start Task inputs

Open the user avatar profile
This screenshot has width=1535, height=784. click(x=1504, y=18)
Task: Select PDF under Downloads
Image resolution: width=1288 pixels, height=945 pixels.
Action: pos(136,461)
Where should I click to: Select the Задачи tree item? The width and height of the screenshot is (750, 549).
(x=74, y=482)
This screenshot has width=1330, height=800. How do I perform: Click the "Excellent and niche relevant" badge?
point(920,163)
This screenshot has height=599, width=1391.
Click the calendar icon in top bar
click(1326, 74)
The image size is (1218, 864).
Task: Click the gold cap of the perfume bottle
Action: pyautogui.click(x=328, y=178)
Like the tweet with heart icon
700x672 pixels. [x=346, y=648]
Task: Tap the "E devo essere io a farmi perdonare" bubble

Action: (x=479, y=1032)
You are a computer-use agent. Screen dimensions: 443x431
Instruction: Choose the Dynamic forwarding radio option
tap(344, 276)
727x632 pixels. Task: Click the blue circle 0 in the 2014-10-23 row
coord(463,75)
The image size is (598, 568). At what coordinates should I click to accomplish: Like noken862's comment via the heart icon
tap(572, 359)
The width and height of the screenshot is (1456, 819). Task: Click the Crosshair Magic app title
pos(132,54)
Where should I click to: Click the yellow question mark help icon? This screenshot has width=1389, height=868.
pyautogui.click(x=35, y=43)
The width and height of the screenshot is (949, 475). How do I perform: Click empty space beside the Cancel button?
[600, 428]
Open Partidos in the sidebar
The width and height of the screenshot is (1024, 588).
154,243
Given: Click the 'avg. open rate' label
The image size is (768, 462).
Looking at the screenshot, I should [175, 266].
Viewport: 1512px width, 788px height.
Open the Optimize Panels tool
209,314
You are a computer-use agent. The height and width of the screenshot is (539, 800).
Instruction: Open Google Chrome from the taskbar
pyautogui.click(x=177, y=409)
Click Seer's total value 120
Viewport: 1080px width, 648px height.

end Task inputs

Task => Copy all of the lines above exactly, with no changes.

Reply =>
Open the user avatar profile
This screenshot has width=1535, height=784. click(x=1504, y=18)
Task: Select PDF under Downloads
Image resolution: width=1288 pixels, height=945 pixels.
Action: pos(136,461)
Where should I click to: Select the Задачи tree item? The width and height of the screenshot is (750, 549).
(x=74, y=482)
This screenshot has width=1330, height=800. How do I perform: Click the "Excellent and niche relevant" badge?
point(920,163)
This screenshot has height=599, width=1391.
Click the calendar icon in top bar
click(1326, 74)
The image size is (1218, 864).
Task: Click the gold cap of the perfume bottle
Action: pyautogui.click(x=328, y=178)
Like the tweet with heart icon
700x672 pixels. [x=346, y=648]
Task: Tap the "E devo essere io a farmi perdonare" bubble

Action: (x=479, y=1032)
You are a computer-use agent. Screen dimensions: 443x431
Instruction: Choose the Dynamic forwarding radio option
tap(344, 276)
727x632 pixels. Task: Click the blue circle 0 in the 2014-10-23 row
coord(463,75)
The image size is (598, 568). At what coordinates should I click to accomplish: Like noken862's comment via the heart icon
tap(572, 359)
The width and height of the screenshot is (1456, 819). Task: Click the Crosshair Magic app title
pos(132,54)
Where should I click to: Click the yellow question mark help icon? This screenshot has width=1389, height=868.
pyautogui.click(x=35, y=43)
The width and height of the screenshot is (949, 475). How do I perform: Click empty space beside the Cancel button?
[600, 428]
Open Partidos in the sidebar
The width and height of the screenshot is (1024, 588).
154,243
Given: Click the 'avg. open rate' label
The image size is (768, 462).
Looking at the screenshot, I should [175, 266].
Viewport: 1512px width, 788px height.
Open the Optimize Panels tool
209,314
You are a computer-use agent. The height and width of the screenshot is (539, 800).
Instruction: Open Google Chrome from the taskbar
pyautogui.click(x=177, y=409)
Click Seer's total value 120
Viewport: 1080px width, 648px height.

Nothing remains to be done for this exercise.